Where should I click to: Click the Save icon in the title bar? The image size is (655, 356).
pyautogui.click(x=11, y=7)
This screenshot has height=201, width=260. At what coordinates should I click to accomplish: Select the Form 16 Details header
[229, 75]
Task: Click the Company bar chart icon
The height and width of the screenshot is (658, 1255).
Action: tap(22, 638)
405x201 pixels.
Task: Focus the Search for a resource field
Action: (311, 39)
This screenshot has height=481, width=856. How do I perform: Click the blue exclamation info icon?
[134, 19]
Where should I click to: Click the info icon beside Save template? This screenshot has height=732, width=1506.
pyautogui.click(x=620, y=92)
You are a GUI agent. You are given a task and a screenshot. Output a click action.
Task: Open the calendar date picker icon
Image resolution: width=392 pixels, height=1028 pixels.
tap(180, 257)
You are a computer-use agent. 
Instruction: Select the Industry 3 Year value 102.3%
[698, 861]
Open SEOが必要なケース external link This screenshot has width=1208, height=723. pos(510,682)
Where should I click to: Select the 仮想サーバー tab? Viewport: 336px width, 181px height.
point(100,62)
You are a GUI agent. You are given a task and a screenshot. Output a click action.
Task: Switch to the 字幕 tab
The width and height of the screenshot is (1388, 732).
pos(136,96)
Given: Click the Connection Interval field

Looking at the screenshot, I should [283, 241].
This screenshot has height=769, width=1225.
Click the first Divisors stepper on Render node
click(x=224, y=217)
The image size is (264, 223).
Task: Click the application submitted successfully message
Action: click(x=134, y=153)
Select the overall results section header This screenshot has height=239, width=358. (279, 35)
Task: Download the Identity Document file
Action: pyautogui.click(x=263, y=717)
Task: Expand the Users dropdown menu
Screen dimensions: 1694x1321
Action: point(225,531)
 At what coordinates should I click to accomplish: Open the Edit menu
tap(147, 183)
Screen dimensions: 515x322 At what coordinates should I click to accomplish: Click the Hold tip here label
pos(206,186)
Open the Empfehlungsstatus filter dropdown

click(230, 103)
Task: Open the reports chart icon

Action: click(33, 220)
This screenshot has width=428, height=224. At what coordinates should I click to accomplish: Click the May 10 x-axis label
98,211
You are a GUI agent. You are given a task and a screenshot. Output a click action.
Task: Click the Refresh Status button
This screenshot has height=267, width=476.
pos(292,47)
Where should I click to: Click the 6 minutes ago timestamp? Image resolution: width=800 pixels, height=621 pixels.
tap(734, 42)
━━━
— Instrucción escrita —
Reescribe todas las filas de arriba y cambia "Where should I click to" por "Where do I click to". Deja todo lo demás sin cambios.

— Respuesta esperada —
Where do I click to: Click the Save icon in the title bar? The image size is (655, 356).
pyautogui.click(x=11, y=7)
This screenshot has height=201, width=260. At what coordinates should I click to accomplish: Select the Form 16 Details header
[229, 75]
Task: Click the Company bar chart icon
The height and width of the screenshot is (658, 1255).
Action: tap(22, 638)
405x201 pixels.
Task: Focus the Search for a resource field
Action: (311, 39)
This screenshot has height=481, width=856. How do I perform: Click the blue exclamation info icon?
[134, 19]
Where do I click to: Click the info icon beside Save template? This screenshot has height=732, width=1506.
pyautogui.click(x=620, y=92)
You are a GUI agent. You are given a task and a screenshot. Output a click action.
Task: Open the calendar date picker icon
Image resolution: width=392 pixels, height=1028 pixels.
tap(180, 257)
You are a computer-use agent. 
Instruction: Select the Industry 3 Year value 102.3%
[698, 861]
Open SEOが必要なケース external link This screenshot has width=1208, height=723. pos(510,682)
Where do I click to: Select the 仮想サーバー tab? Viewport: 336px width, 181px height.
point(100,62)
You are a GUI agent. You are given a task and a screenshot. Output a click action.
Task: Switch to the 字幕 tab
The width and height of the screenshot is (1388, 732).
pos(136,96)
Given: Click the Connection Interval field

Looking at the screenshot, I should [283, 241].
This screenshot has height=769, width=1225.
Click the first Divisors stepper on Render node
click(x=224, y=217)
The image size is (264, 223).
Task: Click the application submitted successfully message
Action: click(x=134, y=153)
Select the overall results section header This screenshot has height=239, width=358. (279, 35)
Task: Download the Identity Document file
Action: pyautogui.click(x=263, y=717)
Task: Expand the Users dropdown menu
Screen dimensions: 1694x1321
Action: point(225,531)
 At what coordinates should I click to accomplish: Open the Edit menu
tap(147, 183)
Screen dimensions: 515x322 At what coordinates should I click to accomplish: Click the Hold tip here label
pos(206,186)
Open the Empfehlungsstatus filter dropdown

click(230, 103)
Task: Open the reports chart icon

Action: click(33, 220)
This screenshot has width=428, height=224. At what coordinates should I click to accomplish: Click the May 10 x-axis label
98,211
You are a GUI agent. You are given a task and a screenshot. Output a click action.
Task: Click the Refresh Status button
This screenshot has height=267, width=476.
pos(292,47)
Where do I click to: Click the 6 minutes ago timestamp? Image resolution: width=800 pixels, height=621 pixels.
tap(734, 42)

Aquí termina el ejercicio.